What this task involves |
Each record below must be returned exactly, with no line left out.

[Stored records]
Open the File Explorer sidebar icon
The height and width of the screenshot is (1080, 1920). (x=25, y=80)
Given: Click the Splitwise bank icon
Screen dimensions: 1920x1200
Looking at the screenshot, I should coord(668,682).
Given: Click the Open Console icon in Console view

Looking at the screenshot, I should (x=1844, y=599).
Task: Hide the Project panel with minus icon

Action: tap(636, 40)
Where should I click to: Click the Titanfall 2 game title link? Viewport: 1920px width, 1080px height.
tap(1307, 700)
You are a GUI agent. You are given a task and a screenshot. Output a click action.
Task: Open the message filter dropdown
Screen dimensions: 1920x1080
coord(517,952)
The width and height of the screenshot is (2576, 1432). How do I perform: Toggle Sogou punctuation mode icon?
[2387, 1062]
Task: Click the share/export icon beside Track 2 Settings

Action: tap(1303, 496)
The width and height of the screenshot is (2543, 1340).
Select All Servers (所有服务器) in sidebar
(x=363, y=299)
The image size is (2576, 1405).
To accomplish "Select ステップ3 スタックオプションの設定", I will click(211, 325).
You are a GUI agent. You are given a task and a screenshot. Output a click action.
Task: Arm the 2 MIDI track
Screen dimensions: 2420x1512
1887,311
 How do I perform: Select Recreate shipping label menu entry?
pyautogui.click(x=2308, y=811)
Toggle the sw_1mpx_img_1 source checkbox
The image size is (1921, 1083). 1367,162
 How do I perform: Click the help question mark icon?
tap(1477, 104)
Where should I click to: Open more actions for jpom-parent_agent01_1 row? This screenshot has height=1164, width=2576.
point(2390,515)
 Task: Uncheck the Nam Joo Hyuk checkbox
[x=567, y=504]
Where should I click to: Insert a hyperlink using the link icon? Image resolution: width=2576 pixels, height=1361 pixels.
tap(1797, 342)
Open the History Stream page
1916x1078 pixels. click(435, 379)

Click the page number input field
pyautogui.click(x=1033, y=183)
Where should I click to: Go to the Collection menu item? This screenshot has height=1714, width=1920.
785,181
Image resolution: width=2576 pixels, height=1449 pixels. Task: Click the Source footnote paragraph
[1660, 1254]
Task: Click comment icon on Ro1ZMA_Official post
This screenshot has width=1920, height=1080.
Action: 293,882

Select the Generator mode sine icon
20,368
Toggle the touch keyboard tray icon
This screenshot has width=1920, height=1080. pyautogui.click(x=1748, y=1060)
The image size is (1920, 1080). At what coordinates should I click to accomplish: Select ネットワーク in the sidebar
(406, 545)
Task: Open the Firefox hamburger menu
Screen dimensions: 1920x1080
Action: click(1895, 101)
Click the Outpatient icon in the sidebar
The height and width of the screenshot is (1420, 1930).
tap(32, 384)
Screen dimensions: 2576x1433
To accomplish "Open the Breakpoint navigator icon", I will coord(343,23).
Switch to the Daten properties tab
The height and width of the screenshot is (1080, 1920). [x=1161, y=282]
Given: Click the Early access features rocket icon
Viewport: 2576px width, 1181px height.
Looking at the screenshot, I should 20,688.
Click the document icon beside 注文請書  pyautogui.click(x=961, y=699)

Your response |
Open the File Explorer sidebar icon
The height and width of the screenshot is (1080, 1920). (x=25, y=80)
Given: Click the Splitwise bank icon
Screen dimensions: 1920x1200
Looking at the screenshot, I should coord(668,682).
Given: Click the Open Console icon in Console view

Looking at the screenshot, I should (x=1844, y=599).
Task: Hide the Project panel with minus icon

Action: tap(636, 40)
Where should I click to: Click the Titanfall 2 game title link? Viewport: 1920px width, 1080px height.
tap(1307, 700)
You are a GUI agent. You are given a task and a screenshot. Output a click action.
Task: Open the message filter dropdown
Screen dimensions: 1920x1080
coord(517,952)
The width and height of the screenshot is (2576, 1432). How do I perform: Toggle Sogou punctuation mode icon?
[2387, 1062]
Task: Click the share/export icon beside Track 2 Settings

Action: tap(1303, 496)
The width and height of the screenshot is (2543, 1340).
Select All Servers (所有服务器) in sidebar
(x=363, y=299)
The image size is (2576, 1405).
To accomplish "Select ステップ3 スタックオプションの設定", I will click(211, 325).
You are a GUI agent. You are given a task and a screenshot. Output a click action.
Task: Arm the 2 MIDI track
Screen dimensions: 2420x1512
1887,311
 How do I perform: Select Recreate shipping label menu entry?
pyautogui.click(x=2308, y=811)
Toggle the sw_1mpx_img_1 source checkbox
The image size is (1921, 1083). 1367,162
 How do I perform: Click the help question mark icon?
tap(1477, 104)
Where should I click to: Open more actions for jpom-parent_agent01_1 row? This screenshot has height=1164, width=2576.
point(2390,515)
 Task: Uncheck the Nam Joo Hyuk checkbox
[x=567, y=504]
Where should I click to: Insert a hyperlink using the link icon? Image resolution: width=2576 pixels, height=1361 pixels.
tap(1797, 342)
Open the History Stream page
1916x1078 pixels. click(435, 379)

Click the page number input field
pyautogui.click(x=1033, y=183)
Where should I click to: Go to the Collection menu item? This screenshot has height=1714, width=1920.
785,181
Image resolution: width=2576 pixels, height=1449 pixels. Task: Click the Source footnote paragraph
[1660, 1254]
Task: Click comment icon on Ro1ZMA_Official post
This screenshot has width=1920, height=1080.
Action: 293,882

Select the Generator mode sine icon
20,368
Toggle the touch keyboard tray icon
This screenshot has width=1920, height=1080. pyautogui.click(x=1748, y=1060)
The image size is (1920, 1080). At what coordinates should I click to accomplish: Select ネットワーク in the sidebar
(406, 545)
Task: Open the Firefox hamburger menu
Screen dimensions: 1920x1080
Action: click(1895, 101)
Click the Outpatient icon in the sidebar
The height and width of the screenshot is (1420, 1930).
tap(32, 384)
Screen dimensions: 2576x1433
To accomplish "Open the Breakpoint navigator icon", I will coord(343,23).
Switch to the Daten properties tab
The height and width of the screenshot is (1080, 1920). [x=1161, y=282]
Given: Click the Early access features rocket icon
Viewport: 2576px width, 1181px height.
Looking at the screenshot, I should 20,688.
Click the document icon beside 注文請書  pyautogui.click(x=961, y=699)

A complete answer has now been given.